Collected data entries
[Start of Attachment]
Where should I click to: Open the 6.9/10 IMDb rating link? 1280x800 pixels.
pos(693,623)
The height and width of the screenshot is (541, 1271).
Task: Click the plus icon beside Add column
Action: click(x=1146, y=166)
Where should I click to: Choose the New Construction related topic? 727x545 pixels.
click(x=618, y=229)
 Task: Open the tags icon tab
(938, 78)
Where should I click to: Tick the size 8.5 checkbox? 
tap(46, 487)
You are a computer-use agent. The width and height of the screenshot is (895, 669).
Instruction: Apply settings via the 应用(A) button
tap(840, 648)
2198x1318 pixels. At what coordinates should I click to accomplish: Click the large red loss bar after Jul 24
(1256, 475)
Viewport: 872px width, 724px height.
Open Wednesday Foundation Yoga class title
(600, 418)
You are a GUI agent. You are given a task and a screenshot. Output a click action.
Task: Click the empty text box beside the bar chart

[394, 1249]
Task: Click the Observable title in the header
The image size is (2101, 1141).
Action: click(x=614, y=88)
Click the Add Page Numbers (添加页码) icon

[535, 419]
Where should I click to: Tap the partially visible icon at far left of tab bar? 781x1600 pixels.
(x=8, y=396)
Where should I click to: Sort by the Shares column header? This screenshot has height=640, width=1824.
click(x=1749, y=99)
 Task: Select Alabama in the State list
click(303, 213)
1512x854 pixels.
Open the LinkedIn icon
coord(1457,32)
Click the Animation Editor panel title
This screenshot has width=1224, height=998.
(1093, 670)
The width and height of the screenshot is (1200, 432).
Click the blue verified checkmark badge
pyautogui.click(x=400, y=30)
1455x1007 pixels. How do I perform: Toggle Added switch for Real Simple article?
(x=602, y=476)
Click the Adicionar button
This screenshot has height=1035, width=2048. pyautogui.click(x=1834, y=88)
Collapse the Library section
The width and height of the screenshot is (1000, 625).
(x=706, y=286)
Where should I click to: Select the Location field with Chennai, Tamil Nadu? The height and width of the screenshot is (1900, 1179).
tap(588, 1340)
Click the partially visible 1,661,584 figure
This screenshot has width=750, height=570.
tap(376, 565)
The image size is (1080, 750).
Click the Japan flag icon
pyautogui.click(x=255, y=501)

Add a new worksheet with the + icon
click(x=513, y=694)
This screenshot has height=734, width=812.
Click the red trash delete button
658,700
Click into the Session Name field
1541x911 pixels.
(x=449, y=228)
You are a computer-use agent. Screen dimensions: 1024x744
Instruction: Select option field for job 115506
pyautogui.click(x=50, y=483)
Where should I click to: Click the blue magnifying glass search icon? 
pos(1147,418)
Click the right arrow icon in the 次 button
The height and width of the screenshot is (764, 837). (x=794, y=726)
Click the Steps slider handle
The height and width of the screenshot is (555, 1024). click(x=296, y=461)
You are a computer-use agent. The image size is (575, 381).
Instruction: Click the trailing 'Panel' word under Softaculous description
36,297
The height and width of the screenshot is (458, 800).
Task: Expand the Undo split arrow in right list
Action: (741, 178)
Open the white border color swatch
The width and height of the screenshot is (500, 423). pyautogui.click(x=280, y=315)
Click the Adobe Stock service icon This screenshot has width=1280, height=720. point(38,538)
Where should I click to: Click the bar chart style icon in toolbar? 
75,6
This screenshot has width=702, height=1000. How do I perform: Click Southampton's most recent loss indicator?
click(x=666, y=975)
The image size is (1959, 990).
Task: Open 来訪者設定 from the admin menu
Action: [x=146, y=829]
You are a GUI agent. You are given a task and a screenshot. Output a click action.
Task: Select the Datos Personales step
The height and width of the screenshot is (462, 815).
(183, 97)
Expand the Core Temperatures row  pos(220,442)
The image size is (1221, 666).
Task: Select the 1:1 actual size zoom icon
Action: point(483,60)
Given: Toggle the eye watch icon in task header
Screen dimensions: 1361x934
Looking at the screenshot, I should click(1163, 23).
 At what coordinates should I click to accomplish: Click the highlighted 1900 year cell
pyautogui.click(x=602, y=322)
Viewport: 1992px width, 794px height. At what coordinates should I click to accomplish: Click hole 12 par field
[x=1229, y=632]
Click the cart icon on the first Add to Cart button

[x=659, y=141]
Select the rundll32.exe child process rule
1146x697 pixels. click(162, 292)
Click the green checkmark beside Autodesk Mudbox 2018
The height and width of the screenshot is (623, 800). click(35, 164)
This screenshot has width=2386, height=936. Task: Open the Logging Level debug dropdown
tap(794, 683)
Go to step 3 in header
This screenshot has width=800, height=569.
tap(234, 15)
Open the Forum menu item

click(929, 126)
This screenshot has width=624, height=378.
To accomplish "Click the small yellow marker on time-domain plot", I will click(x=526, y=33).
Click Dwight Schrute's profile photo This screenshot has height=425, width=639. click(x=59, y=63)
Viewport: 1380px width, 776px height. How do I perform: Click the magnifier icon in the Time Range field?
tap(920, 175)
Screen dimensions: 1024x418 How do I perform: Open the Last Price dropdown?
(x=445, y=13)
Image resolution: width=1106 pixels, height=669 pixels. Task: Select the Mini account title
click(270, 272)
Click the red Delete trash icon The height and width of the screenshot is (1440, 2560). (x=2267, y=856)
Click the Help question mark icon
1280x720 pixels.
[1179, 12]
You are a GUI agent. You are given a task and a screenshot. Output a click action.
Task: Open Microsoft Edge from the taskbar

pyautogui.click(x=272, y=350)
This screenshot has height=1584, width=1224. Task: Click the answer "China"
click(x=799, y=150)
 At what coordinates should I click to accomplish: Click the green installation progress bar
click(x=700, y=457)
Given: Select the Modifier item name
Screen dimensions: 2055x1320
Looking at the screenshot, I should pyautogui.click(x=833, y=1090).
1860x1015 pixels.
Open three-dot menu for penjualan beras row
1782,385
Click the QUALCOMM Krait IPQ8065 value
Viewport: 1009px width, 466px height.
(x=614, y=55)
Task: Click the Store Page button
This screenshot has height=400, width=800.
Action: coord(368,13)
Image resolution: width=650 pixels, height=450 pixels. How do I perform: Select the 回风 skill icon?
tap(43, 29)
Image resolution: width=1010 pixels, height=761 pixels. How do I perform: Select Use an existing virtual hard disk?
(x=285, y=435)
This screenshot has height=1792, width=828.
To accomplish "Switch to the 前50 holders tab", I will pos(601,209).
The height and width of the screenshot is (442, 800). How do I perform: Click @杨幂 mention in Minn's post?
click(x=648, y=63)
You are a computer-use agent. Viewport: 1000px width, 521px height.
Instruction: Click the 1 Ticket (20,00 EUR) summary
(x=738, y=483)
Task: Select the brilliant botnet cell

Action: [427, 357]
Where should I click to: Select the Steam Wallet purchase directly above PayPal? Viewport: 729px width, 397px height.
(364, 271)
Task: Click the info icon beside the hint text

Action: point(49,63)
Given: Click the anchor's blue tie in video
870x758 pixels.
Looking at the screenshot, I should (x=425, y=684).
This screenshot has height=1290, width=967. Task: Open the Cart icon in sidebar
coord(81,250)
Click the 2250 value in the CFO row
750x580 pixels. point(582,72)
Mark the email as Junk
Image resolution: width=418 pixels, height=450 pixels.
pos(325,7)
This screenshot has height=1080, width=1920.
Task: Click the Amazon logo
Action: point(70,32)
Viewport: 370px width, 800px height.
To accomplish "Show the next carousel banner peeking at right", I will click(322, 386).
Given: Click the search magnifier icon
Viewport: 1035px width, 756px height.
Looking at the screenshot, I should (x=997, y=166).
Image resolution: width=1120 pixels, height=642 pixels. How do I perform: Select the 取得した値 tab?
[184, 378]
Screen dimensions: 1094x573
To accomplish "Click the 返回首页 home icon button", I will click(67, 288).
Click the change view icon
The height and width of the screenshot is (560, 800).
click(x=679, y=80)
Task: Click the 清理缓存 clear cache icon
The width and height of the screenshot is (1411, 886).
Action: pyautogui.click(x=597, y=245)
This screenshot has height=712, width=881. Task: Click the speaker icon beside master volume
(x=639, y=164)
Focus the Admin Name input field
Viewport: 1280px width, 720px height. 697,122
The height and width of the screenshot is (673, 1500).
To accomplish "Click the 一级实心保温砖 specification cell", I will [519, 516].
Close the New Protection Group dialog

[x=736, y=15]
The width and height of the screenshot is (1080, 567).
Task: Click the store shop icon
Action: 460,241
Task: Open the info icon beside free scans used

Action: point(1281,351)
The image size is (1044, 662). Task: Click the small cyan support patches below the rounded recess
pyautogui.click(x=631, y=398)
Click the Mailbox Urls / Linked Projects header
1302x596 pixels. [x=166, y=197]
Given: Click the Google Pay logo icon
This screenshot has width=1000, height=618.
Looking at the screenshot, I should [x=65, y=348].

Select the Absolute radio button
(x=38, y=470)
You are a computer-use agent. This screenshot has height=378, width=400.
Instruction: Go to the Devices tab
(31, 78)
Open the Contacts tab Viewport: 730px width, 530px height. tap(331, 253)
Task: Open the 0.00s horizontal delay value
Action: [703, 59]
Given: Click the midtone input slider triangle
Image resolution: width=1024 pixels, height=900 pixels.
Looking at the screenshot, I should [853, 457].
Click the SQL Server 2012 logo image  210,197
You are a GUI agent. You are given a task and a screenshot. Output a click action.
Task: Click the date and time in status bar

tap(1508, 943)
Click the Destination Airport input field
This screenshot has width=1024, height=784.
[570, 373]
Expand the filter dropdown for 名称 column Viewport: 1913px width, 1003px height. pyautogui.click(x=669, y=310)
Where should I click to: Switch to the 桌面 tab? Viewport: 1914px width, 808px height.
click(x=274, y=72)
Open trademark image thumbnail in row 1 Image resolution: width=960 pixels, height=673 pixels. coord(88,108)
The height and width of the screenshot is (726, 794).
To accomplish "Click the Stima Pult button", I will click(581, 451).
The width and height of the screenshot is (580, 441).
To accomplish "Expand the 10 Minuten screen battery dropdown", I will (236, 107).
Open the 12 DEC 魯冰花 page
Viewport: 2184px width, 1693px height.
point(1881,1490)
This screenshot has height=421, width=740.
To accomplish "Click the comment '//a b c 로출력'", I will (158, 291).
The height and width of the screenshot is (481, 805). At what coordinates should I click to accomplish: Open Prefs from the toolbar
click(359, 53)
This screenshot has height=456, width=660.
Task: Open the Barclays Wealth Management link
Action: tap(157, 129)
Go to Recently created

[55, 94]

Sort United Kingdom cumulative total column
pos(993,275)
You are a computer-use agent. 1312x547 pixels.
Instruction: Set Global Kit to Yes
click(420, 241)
[End of Attachment]
What you should do
Every line from the line containing "Task: Select the Datos Personales step" through the line containing "Given: Toggle the" in the records above must be retyped exactly. Leave out the rest.

Result of the task
Task: Select the Datos Personales step
The height and width of the screenshot is (462, 815).
(183, 97)
Expand the Core Temperatures row  pos(220,442)
The image size is (1221, 666).
Task: Select the 1:1 actual size zoom icon
Action: point(483,60)
Given: Toggle the eye watch icon in task header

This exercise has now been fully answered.